В коробке хранились когда-то открытки, письма, а теперь разные документы, квитанции за свет, земельный налог.
Свирин отодвинул тарелку с едой, поставил коробку перед мамой.
— От… открой… Достань.
Открыл, достал какие-то бумаги, вложенные в мультифору.
— Не то… Дальше… Вот. Это…
Вынул из шуршащего целлофана стопочку сложенных пополам бумаг. Свидетельство о государственной регистрации права, договор купли-продажи земельного участка, межевой план…
— Если с нами что… Наследство… оформи… Только, сынок… — Снова стали рваться рыдания. — Не продавай дом… Не продавай!.. Обещаешь?
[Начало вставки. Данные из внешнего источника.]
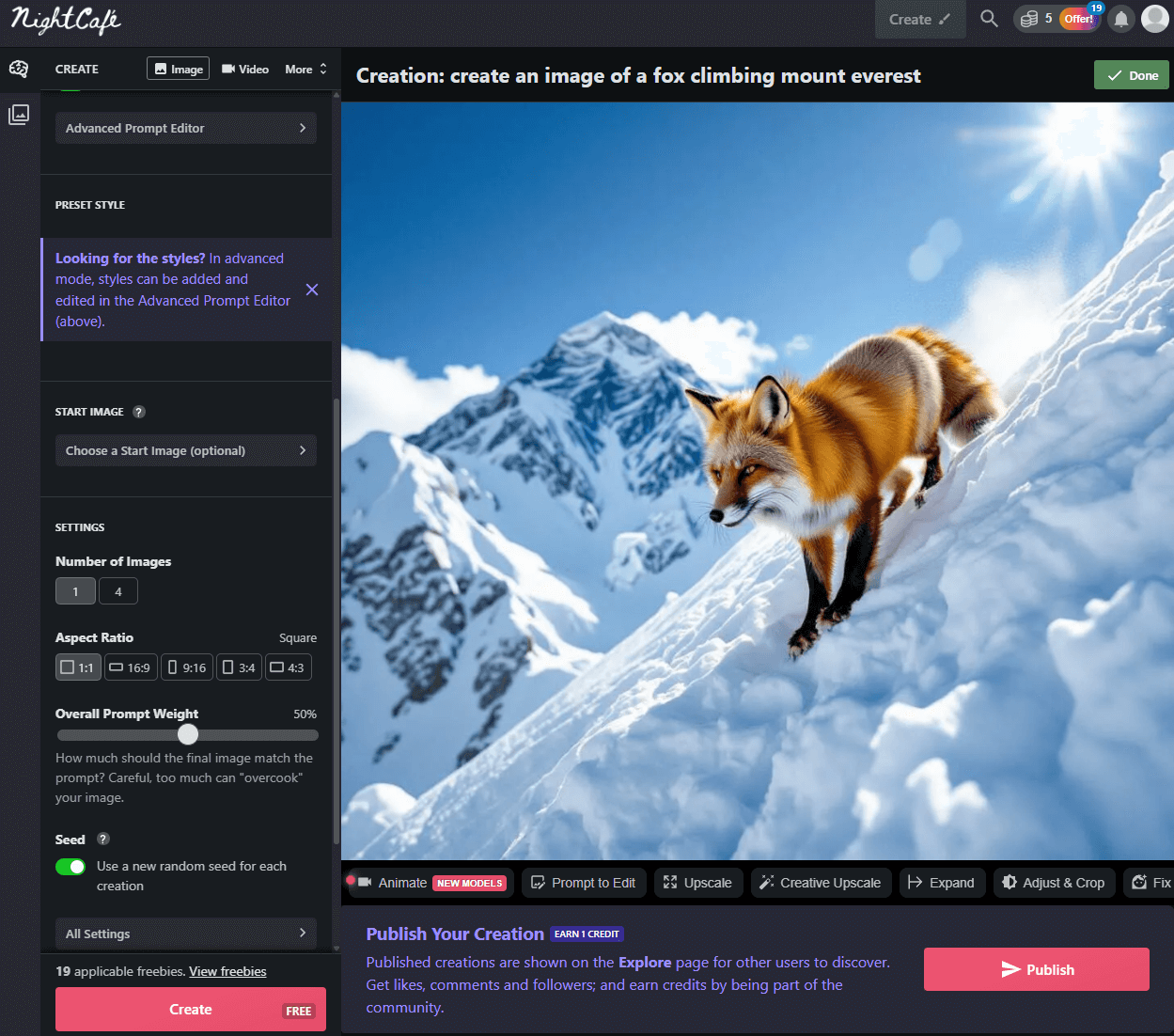Open the notifications bell
Viewport: 1174px width, 1036px height.
point(1120,18)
— Конечно! — ответил Свирин торопливо, опережая тот миг, когда перед глазами возникнет картина безлюдной избы, заросшего сорной травой огорода, пустой собачьей будкой… Несколько минут назад он заклинал кого-то, что-то: весной все будет так, как было год назад, двадцать лет назад, тридцать… А теперь словно услышал, что заклинание не поможет.
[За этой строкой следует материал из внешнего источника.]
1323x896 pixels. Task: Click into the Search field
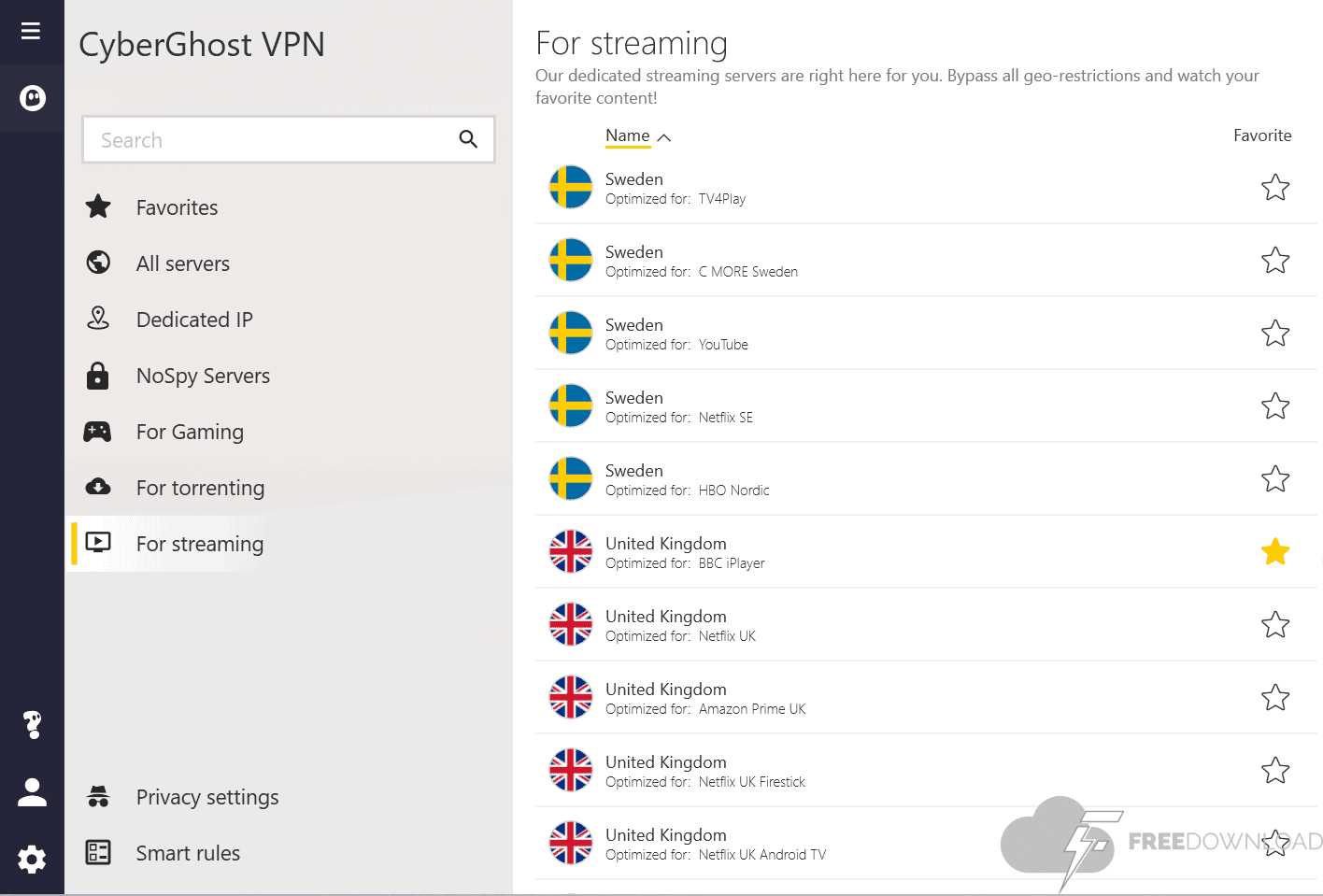(x=271, y=140)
Нет, все будет нормально. Сейчас приедут, заберут, вылечат. Да. Да.
— И деньги еще… В верхнем ящике… В конверте…
— Хорошо, мам.
— Хлеб через день… привозят. Не пропусти. Чтоб в магазин… не ходить.
Свирин повторял:
— Хорошо. Хорошо.
— Что… еще?.. — Она сдвинула брови. — А… в теплице… там под брезентом… капуста мелкая… Собаке кроши… вари… ей тоже витамины… нужны.
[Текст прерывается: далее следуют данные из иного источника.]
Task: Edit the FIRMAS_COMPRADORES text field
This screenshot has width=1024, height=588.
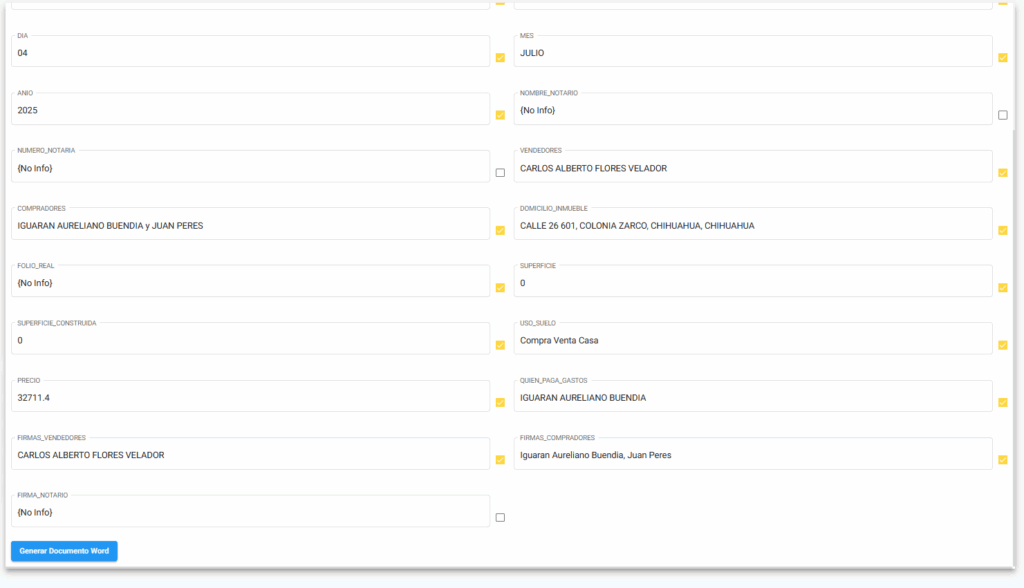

Захотелось самому зарыдать от этой ее заботы о витаминах собаке в такой момент, когда сама еле-еле, «чуть тепленькая», как говорила их соседка из дома напротив тетя Валя. Умерла в позапрошлом году.
— И ты тоже… питайся хорошо… Полный холодильник… А!.. А с работой как? — нашла мама новый повод для беспокойства. — Сможешь здесь… пока?
— Смогу, мам, смогу. Сколько надо, столько и буду.
— Спасибо, сынок…
— Я покурю? А ты, может, поешь. Разогреть?
Мама шевельнула рукой: не надо, не до еды.
Свирин приоткрыл дверь в сени, услышал за спиной.
— Шапку-то!..
Обычно хмыкал, говорил, что все нормально. Но сейчас послушно снял с полки над вешалкой свою меховую кепку-жокейку. Вышел.
Закурить получилось не сразу — руки дрожали. Хотелось думать, что от холода. И изба не прогрелась, а здесь, в сенях, вообще колотун. Зима, почти зима.
На двор выходить не стал. Стряхивал пепел в большую стеклянную пепельницу. Отец ею пользовался, и сейчас в ней лежала пара старых, посеревших бычков. Наверняка последние несколько дней не выходил. Или курил у печки, или вообще… Фельдшерица ведь сказала, что они не первый день в таком состоянии. Не первый…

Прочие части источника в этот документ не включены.